TASK INPUTS: Begin

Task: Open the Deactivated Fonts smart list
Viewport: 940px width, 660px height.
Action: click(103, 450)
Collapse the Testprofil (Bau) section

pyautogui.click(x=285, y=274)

TASK INPUTS: End

# WHAT YOU SHOULD DO
Exactly as shown, repeat every record.

# YOUR SOLUTION
Task: Open the Deactivated Fonts smart list
Viewport: 940px width, 660px height.
Action: click(103, 450)
Collapse the Testprofil (Bau) section

pyautogui.click(x=285, y=274)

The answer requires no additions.